During my time at Palmers Hebburn (Alternative scheme) I remember some of the tanker company motor ships coming in for drydock. When the main Doxford B&W crankcase where opened up the surfaces where yukie, and the main and bottm end bearings all though funtional where mechanically shot to pieces. A reacation to the tankers/Oil company ships being run drydock-drydock, with no change of oil only top ups, and no bearing maintenace. I do not know how cost effective this was? BUt Ithought the liner and box boat companies ships engines where always in better condition, and easier to work in the crankcase.


----------



## BlythSpirit (Dec 17, 2006)

When I teach nowadays I always go on about the most importance attribute of lube oil - its hydraulic strength. when the trainees get to see a 200 ton electric power generator rotor spinning round at 3,000rpm, being kept aloft by a film of lube oil,it is easy to impress on them the importance of keeping the golden syrup clean and cool!


----------



## NINJA (May 8, 2006)

The quality of the Lub Oil can only be maintained though if you have good filtration.


----------



## gordy (Apr 18, 2008)

Not only is V. Rossi one of the greatest ever racers, he is a true sportsman, congratulating the young Lorenzo on his also brilliant riding in that wonderful Motogp at Barcelona.
Rossi was at the IOM TT this year, but pronounced it too dangerous for his liking!
Re. bike lub oil, a young bike rider on the Yamaha web site I frequent, told me his dad, (a former British Army Master Mechanic) was still using his 900cc Yamaha Diversion with nearly 400,000 miles up, having had no engine strip downs, only regular servicing and oil changes at half the makers recommended mileage.
If anybody's interested here's my tales of my biking trips,
www.gordonbickerton.co.uk


----------



## cubpilot (Aug 18, 2008)

russian made radial aero engines fitted to most of the eastern bloc prop driven planes used to have a TBo of as little as 700 hrs until the fall of the iron curtain. now on good quality western oils these same angines last for 2000+ hrs. just shows you how important it is to have the right oils. oddly some of the synthetics are not that good in slow reving air cooled engines. there is a high rate of gumming up the rings that shows up on annual inspection compression tests and so costing owners a lot for top overhauls.


----------



## spongebob (Dec 11, 2007)

The motor cycle racing is spectacular but wouldn't it be great if we could go back to the days of watching Geoff Duke and his Castolised Norton racing on wide screen plasma in the comfort of one's own home.
That was the real oil.

Bobn


----------



## Satanic Mechanic (Feb 23, 2009)

david freeman said:


> During my time at Palmers Hebburn (Alternative scheme) I remember some of the tanker company motor ships coming in for drydock. When the main Doxford B&W crankcase where opened up the surfaces where yukie, and the main and bottm end bearings all though funtional where mechanically shot to pieces. A reacation to the tankers/Oil company ships being run drydock-drydock, with no change of oil only top ups, and no bearing maintenace. I do not know how cost effective this was? BUt Ithought the liner and box boat companies ships engines where always in better condition, and easier to work in the crankcase.

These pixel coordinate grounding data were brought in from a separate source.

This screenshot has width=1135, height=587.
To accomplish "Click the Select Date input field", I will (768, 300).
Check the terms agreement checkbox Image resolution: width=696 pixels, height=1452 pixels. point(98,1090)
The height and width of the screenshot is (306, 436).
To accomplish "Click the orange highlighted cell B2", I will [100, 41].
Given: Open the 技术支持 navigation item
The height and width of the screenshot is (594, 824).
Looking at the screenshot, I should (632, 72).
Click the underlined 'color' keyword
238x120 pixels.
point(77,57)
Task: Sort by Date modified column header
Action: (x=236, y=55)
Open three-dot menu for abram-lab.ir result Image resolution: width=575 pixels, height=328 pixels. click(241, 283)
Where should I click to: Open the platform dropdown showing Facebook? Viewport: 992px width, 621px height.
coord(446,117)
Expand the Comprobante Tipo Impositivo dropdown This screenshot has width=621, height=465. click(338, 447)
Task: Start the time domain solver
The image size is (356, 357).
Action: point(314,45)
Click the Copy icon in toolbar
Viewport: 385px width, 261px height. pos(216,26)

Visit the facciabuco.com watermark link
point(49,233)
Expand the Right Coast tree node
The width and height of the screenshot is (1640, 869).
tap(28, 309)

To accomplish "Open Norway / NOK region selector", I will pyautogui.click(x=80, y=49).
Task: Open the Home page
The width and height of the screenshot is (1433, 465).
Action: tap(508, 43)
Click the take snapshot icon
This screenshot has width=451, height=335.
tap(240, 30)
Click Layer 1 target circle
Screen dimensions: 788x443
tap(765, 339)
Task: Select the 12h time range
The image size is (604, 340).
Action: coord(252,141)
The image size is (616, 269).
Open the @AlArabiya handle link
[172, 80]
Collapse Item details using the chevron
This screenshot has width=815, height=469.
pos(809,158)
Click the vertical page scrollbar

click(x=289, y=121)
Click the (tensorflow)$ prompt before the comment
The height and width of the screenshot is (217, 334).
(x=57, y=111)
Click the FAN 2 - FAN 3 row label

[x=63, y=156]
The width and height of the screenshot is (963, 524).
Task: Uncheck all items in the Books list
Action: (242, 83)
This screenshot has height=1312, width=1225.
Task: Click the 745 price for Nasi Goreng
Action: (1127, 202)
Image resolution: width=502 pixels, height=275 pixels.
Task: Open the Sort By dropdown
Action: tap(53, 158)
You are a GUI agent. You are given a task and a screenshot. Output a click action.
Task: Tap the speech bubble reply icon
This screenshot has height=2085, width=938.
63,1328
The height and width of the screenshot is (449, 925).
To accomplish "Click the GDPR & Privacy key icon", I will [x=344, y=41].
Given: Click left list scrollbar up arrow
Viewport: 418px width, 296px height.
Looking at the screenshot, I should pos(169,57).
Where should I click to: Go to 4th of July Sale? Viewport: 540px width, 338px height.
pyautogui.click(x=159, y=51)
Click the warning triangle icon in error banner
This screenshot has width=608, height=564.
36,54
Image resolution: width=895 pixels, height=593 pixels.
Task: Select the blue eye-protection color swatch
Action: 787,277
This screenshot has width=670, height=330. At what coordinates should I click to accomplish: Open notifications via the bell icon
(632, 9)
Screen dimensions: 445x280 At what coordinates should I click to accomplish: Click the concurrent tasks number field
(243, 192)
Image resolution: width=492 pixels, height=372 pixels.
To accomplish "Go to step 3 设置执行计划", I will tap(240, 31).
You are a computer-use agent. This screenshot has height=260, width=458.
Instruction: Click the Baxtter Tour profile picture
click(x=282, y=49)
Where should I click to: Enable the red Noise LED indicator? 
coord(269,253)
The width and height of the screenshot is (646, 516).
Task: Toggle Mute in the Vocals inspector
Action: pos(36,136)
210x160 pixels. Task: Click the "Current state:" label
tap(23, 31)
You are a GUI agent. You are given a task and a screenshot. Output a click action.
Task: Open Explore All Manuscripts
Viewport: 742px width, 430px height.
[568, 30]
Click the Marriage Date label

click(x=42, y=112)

Engineers of a nervous disposition look away now while I tell you a story of what happens when the semi talented/conscious are allowed to make decisions.

As you know CLO in a 2 stroke is sacrificial and also expensive - depending on the engine it can run into $000's a day, so it is good practice to try and get the consumption down to an optimum. The question is what is your idea of 'optimum' - mine is the minimum required not to cause an unusual wear rate in liners/rings - on a B&W S -MCC with Jenson type lubricators you can get down to around 0.9gshp/hr - with alpha lubricators (as I stated before - the biggest development IMHO in engine development in years) it can get down to around 0.6 gshp/hr. 

The jittery should look away now

However lets say we were to reduce it further and cause the liners to wear - but at a rate where they would be just ready for change at 5 year docking - would the saving in oil more than pay for the new liners?

If you ever catch anyone thinking the above - may I suggest euthanasia with extreme prejudice. I was ordered to try this and with extreme reluctance and very half heartedley reduced a Jensen equipped S80 which I had spent years getting down to 0.91 specific to 0.88 specific - so ......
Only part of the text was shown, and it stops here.